El viaje quedó inmortalizado en los relieves de su templo funerario de Deir el-Bahari, en la antigua Tebas, convirtiéndose en un excepcional testimonio de los contactos comerciales egipcios con territorios situados más allá de sus fronteras.

Hatshepsut había llegado al poder después de ejercer como regente del joven Tutmosis III. Hija de Tutmosis I y esposa de Tutmosis II, terminó adoptando plenamente los atributos de la realeza.

Las piezas procedentes de su templo conservadas por el Metropolitan Museum de Nueva York documentan esa evolución y su utilización del nombre real Maatkare.

Su etapa en el poder también dejó una intensa actividad constructiva. Además de su monumental complejo funerario, promovió obras vinculadas al culto de Amón. Sin embargo, la expedición a Punt ofrece otra perspectiva de su reinado: la de un Egipto interesado en asegurar el acceso directo a productos que tenían un enorme valor económico y religioso.

Cinco barcos rumbo a una tierra todavía difícil de situar

Punt no era un territorio desconocido para los egipcios. Existían contactos anteriores, pero durante el reinado de Hatshepsut se organizó una nueva misión que los relieves de Deir el-Bahari presentan con extraordinario detalle.

La expedición estaba compuesta por cinco embarcaciones de grandes dimensiones, equipadas con remos y velas. Tras alcanzar Punt, la delegación egipcia entró en contacto con sus habitantes y con el gobernante local, Parehu. En las escenas aparecen también soldados y el responsable de la misión, Nehesy.

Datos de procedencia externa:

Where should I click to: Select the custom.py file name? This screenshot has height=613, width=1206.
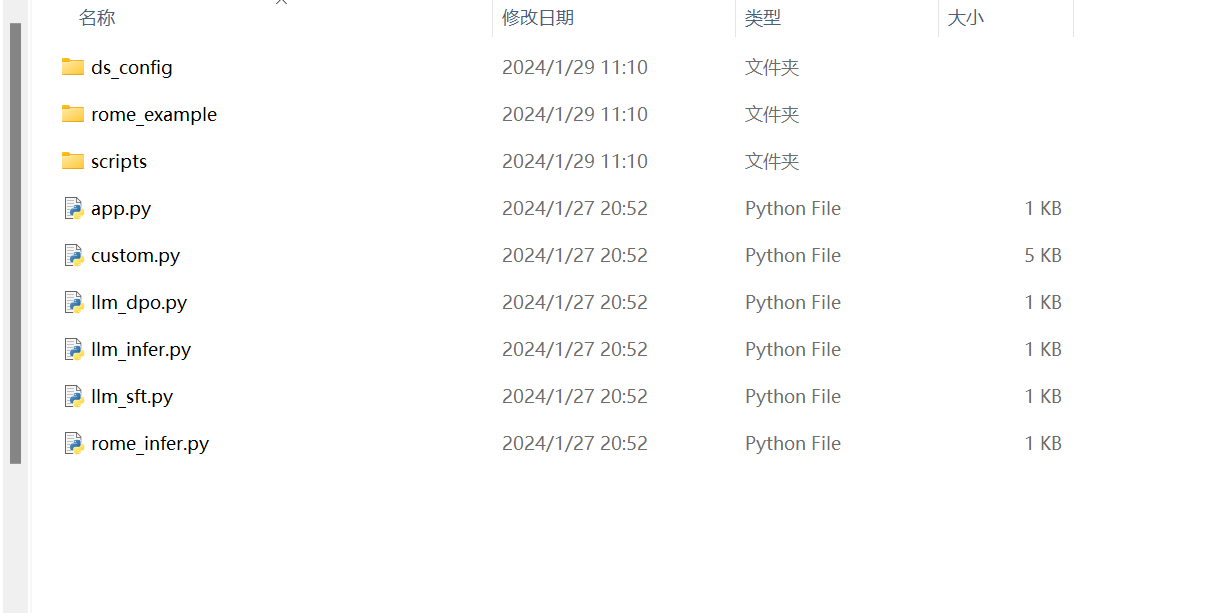[134, 255]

Determinar dónde estaba Punt continúa siendo uno de los problemas históricos asociados al episodio. Su relación con el mar Rojo y los productos representados ha llevado a buscarlo en el noreste de África, con propuestas que apuntan hacia áreas de las actuales Eritrea, Etiopía, Somalia o Sudán. La identificación exacta, sin embargo, no está definitivamente resuelta.

Los propios relieves aportan pistas. Representan viviendas elevadas, habitantes locales, vegetación y fauna, además de numerosas especies marinas observadas durante el trayecto.

El incienso era uno de los grandes objetivos del viaje

Los barcos no habían recorrido aquella distancia únicamente para establecer relaciones diplomáticas. Punt proporcionaba bienes difíciles de conseguir en Egipto y algunos resultaban esenciales para las prácticas religiosas.

Entre ellos destacaban el ébano, el marfil, el oro, pieles y animales exóticos. Pero uno de los productos más apreciados era el incienso, empleado en los rituales de los templos. Su dimensión religiosa ayuda a comprender el interés de la monarquía por garantizar su suministro.

La expedición consiguió algo especialmente llamativo: transportar árboles productores de resinas con sus raíces para llevarlos a Egipto. Los relieves muestran a varios hombres cargando estos ejemplares con la intención de trasladarlos vivos.

No se trataba, por tanto, simplemente de llenar las bodegas con mercancías. La operación pretendía llevar hasta territorio egipcio una fuente directa de un producto estrechamente relacionado con el culto.

Hatshepsut convirtió el viaje en una imagen de su poder

El regreso proporcionó a la faraón algo más que materias primas. Deir el-Bahari convirtió aquella expedición comercial en un relato político destinado a permanecer visible en uno de los edificios más importantes de su reinado.

Las paredes muestran barcos, cargamentos, árboles, peces y encuentros entre las delegaciones. Esa riqueza de detalles ha hecho de las escenas de Punt una de las representaciones más conocidas del complejo funerario.

El propio templo reforzaba la posición de Hatshepsut. Su santuario principal estaba dedicado a Amón-Ra y el programa monumental vinculaba estrechamente a la soberana con el dios de Tebas.

Las estatuas del recinto llegaron a representarla con elementos tradicionales de la iconografía masculina del faraón, entre ellos la barba postiza.

En ese escenario cuidadosamente construido, el viaje a Punt funcionaba también como demostración de capacidad para alcanzar territorios lejanos y obtener recursos extraordinarios.

Más de tres milenios después, aquellas imágenes siguen ofreciendo una ventana excepcional a las rutas comerciales y a las ambiciones políticas del Egipto de la dinastía XVIII.